Culturally, the 1990s are characterized by the rise of multiculturalism and alternative media, which continued into the 2000s and 2010s. Movements such as grunge, the rave scene and hip hop spread around the world to young people during that decade, aided by then-new technology such as cable television and the World Wide Web.
In the absence of world communism, which collapsed in the first two years of the decade, the 1990s was politically defined by a movement towards the right-wing, including increase in support for far-right parties in Europe as well as the advent of the Hindu nationalist Bharatiya Janata Party and cuts in social spending in the United States, Canada, New Zealand, and the UK. The United States also saw a massive revival in the use of the death penalty in the 1990s, which reversed in the early 21st century. During the 1990s the character of the European Union and Euro were formed and codified in treaties.

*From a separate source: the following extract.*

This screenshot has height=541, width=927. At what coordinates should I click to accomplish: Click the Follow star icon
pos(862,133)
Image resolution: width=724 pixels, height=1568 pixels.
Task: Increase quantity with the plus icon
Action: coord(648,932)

A combination of factors, including the continued mass mobilization of capital markets through neo-liberalism, the thawing of the decades-long Cold War, the beginning of the widespread proliferation of new media such as the Internet from the middle of the decade onwards, increasing skepticism towards government, and the dissolution of the Soviet Union led to a realignment and reconsolidation of economic and political power across the world and within countries. The dot-com bubble of 1997–2000 brought wealth to some entrepreneurs before its crash between 2000 and 2001.
The 1990s saw extreme advances in technology, with the World Wide Web, the first gene therapy trial, and the first designer babies all emerging in 1990 and being improved and built upon throughout the decade.
New ethnic conflicts emerged in Africa, the Balkans, and the Caucasus, the former two which led to the Rwandan and Bosnian genocides, respectively. Signs of any resolution of tensions between Israel and the Arab world remained elusive despite the progress of the Oslo Accords, though The Troubles in Northern Ireland came to a standstill in 1998 with the Good Friday Agreement after 30 years of violence.